Pour 2008, le budget de la justice consacré à ces écoutes était d’environ 33.2 M€ (pour faire un parallèle, celui des analyses génétiques était de 17.5 M€). Soit environ 12% des frais de la justice pénale. Une manne qui alimente les opérateurs et certaines officines habilitées. Un marché juteux. Mais qui devrait bientôt prendre fin avec la mise en service de « la plate-forme nationale des interceptions judiciaires ». Celle-ci permettra aux OPJ et aux agents de la douane judiciaire de surveiller, depuis leur poste de travail, et en temps réel, l’ensemble des communications électroniques (téléphonie fixe et mobile, fax, flux internet, et probablement les images).

Elle devrait voir le jour en 2012, malgré l’avis défavorable de certains conseillers de l’Intérieur. Comme Alain Bauer, qui parle d’une usine à gaz (cité par Sophie Coignard, Le Point). Aujourd’hui, seule fonctionne une mini plate-forme dite STIJ (système de transmission des interceptions judiciaires). Elle permet aux OPJ, depuis leur bureau, de lire les SMS et de prendre connaissance de certaines données connexes (date, heure, numéro, etc.).

Le secret de l’instruction sera paraît-il garanti, pourtant, certains juges sont dubitatifs. Auraient-ils peur que de grandes oreilles indiscrètes se glissent dans leurs dossiers ?

Rappelons que dans le cadre d’une information judiciaire, c’est le juge d’instruction qui accorde l’autorisation de placer une écoute, sous forme d’une commission rogatoire, dite « technique », pour une durée de quatre mois renouvelables. Ensuite, c’est  l’officier de police judiciaire qui gère. Sauf découverte d’une affaire incidente, seuls les éléments qui concernent l’enquête sont retranscrits.

En enquête de flagrance ou en enquête préliminaire, c’est le juge des libertés et de la détention qui donne son feu vert, sur requête du procureur de la République. La durée est de quinze jours renouvelables (délai à vérifier dans Loppsi 2).

Au ministère de l’Intérieur, on n’est pas en reste. Depuis 2007, il existe aussi une plate-forme d’interception (une usine à gaz ?) destinée à prévenir tout acte de terrorisme (loi du 3 janvier 2006). Elle était à l’époque gérée par l’Unité de coordination de la lutte antiterroriste, mais je dois avouer qu’aujourd’hui, je ne sais pas trop comment elle fonctionne.

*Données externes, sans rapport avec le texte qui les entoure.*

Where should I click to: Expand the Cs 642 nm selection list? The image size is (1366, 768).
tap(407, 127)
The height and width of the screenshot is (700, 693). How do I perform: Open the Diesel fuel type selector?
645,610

Les écoutes administratives de sécurité partent tout azimut, mais sont fortement encadrées : demande écrite du ministre de tutelle du service qui sollicite l’écoute et décision écrite et motivée du Premier ministre ou de l’une des deux personnes spécialement déléguées par lui. L’autorisation est accordée pour quatre mois et les enregistrements doivent être détruits dans les dix jours. Une commission a été créée pour veiller au respect des dispositions légales.  Elle est destinataire de la demande  et peut émettre un avis défavorable. Elle a également le pouvoir de contrôler toute interception pour en vérifier la légalité.

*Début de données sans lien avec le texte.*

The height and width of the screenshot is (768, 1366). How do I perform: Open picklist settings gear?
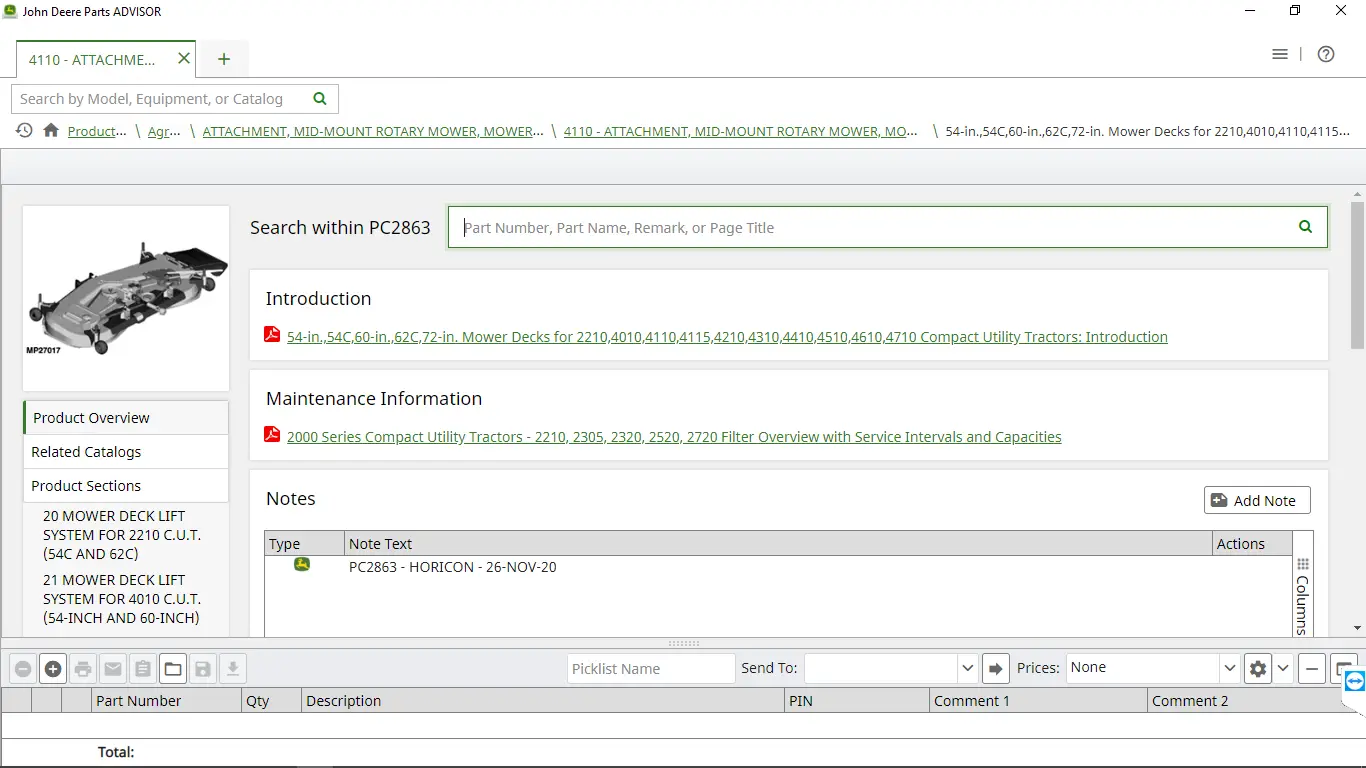1258,668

Ces écoutes, dites administratives, sont secrètes, et leur divulgation tombe sous le coup de la loi. Elles ne peuvent être utilisées dans une procédure judiciaire, raison pour laquelle on trouve parfois cette formule laconique en préliminaire d’une enquête : Selon un informateur anonyme…

Cette réglementation sur les interceptions télécoms est-elle respectée ? Ce n’est pas à moi de le dire, mais il semble bien qu’il y ait des ratés. Ainsi, dans l’affaire de Tarnac, la Cour d’appel doit très prochainement se prononcer sur la légalité des interceptions effectuées sur le réseau internet de l’épicerie de la commune, où certains des suspects travaillaient, car l’écoute a été effectuée sans l’autorisation du juge des libertés et de la détention, alors que les policiers agissaient en enquête préliminaire.

De même pour un système de vidéosurveillance mis en place au domicile parisien de Julien Coupat. D’après Me Thierry Lévy et Jérémie Assous, seul un juge d’instruction aurait pu décider de cette surveillance technique. Or il n’a été saisi que trois mois plus tard.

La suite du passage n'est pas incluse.